Aquella mañana en que Magua condujo su partida silenciosa desde el lago de los castores hacia el bosque, como hemos descrito, el campamento de los delawares ya bullía de actividad cuando salió el sol. Las mujeres iban de un lado a otro, atareadas unas con la preparación de la primera comida del día, otras buscando leña y las más intercambiando frases apresuradas con sus compañeras. Los guerreros, en cambio, se reunían en grupos en los que la reflexión prevalecía sobre el diálogo, y cuando se pronunciaban algunas palabras era con el tono de quienes sopesan cuidadosamente sus opiniones.
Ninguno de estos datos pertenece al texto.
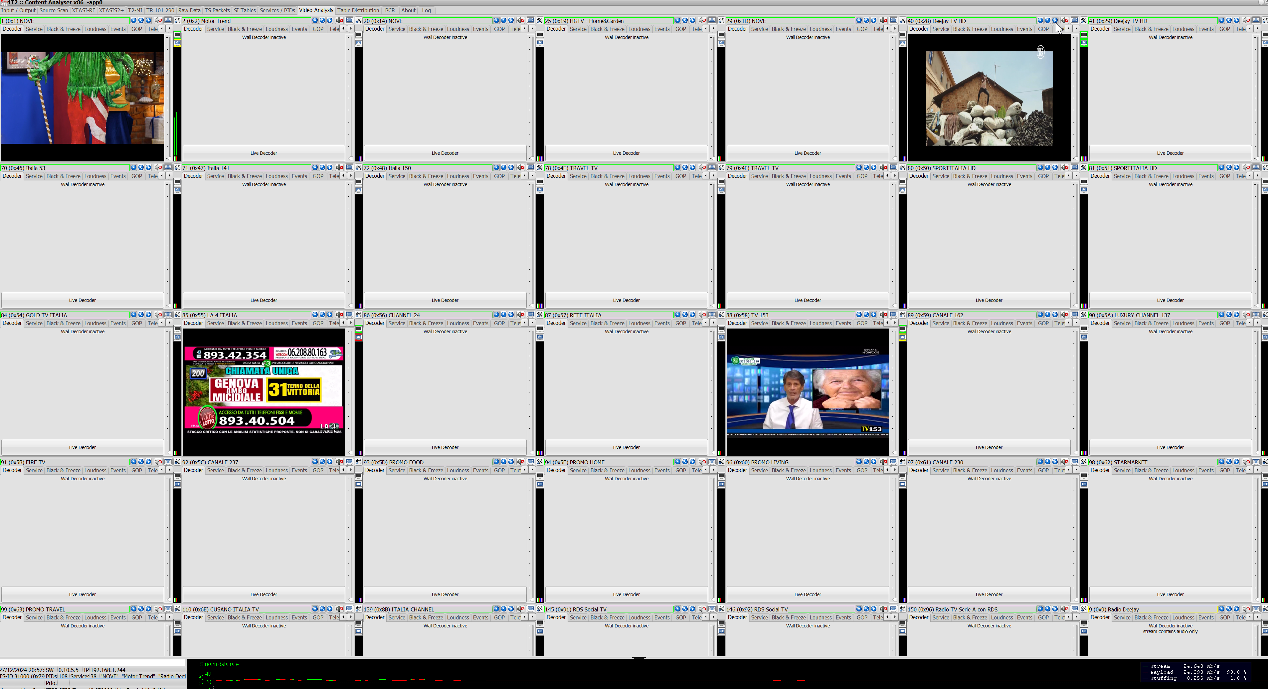Open the tools settings icon of 70 Italia 53
Screen dimensions: 1268x689
177,168
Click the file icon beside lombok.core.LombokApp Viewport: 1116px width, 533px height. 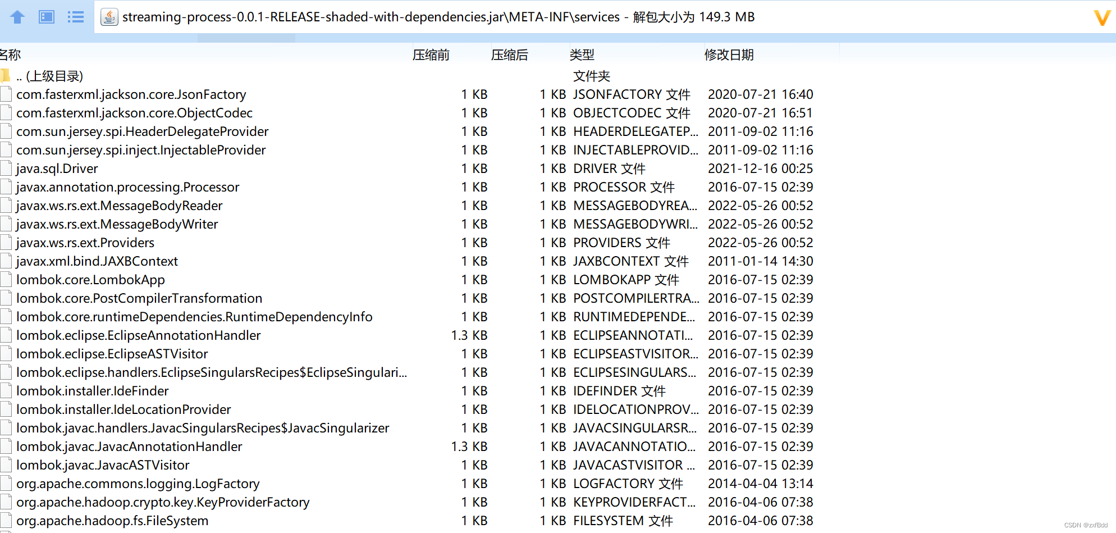6,279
Las armas y los accesorios de caza aguardaban a sus dueños fuera de las chozas, pero nadie partía. Aquí y allá, un guerrero examinaba su armamento con una dedicación que parecía excesiva para enfrentarse con las fieras del bosque. Ocasionalmente, las miradas de todo el grupo se dirigían al mismo tiempo hacia una gran choza que había en el centro del poblado, como si allí estuviera el motivo de sus preocupaciones.

Mientras esta escena se desarrollaba, un hombre apareció de repente en la extremidad más lejana de una plataforma de roca que servía de asiento al poblado. Iba desarmado, y sus pinturas tendían a suavizar más que a acentuar la seriedad natural de su austero semblante. Al llegar a la vista de todos los delawares se detuvo un momento e hizo un gesto amistoso, levantando un brazo hacia el cielo y dejándolo caer sobre el pecho con fuerza. Los habitantes del campamento contestaron con un murmullo de bienvenida y le acogieron con gestos semejantes. Tranquilizada, la figura oscura abandonó el borde de la plataforma rocosa sobre la que había permanecido, con la silueta dibujada contra el cielo rojizo del amanecer, y se desplazó con dignidad hacia el centro mismo del campamento. Solo podía oírse el tintineo de los ligeros adornos de plata que llevaba al cuello y en los brazos, y el tintineo de las campanillas que guarnecían sus mocasines de piel de ciervo. Al andar saludaba con cortesía a los hombres que dejaba atrás, pero ignoraba a las mujeres, como si en las actuales circunstancias pudiera prescindir de su favor. Cuando llegó ante el grupo que, a juzgar por la altivez de su porte, incluía a los jefes de la tribu, el extranjero se detuvo, y los delawares reconocieron en aquella figura erguida al jefe hurón que llevaba el sobrenombre de .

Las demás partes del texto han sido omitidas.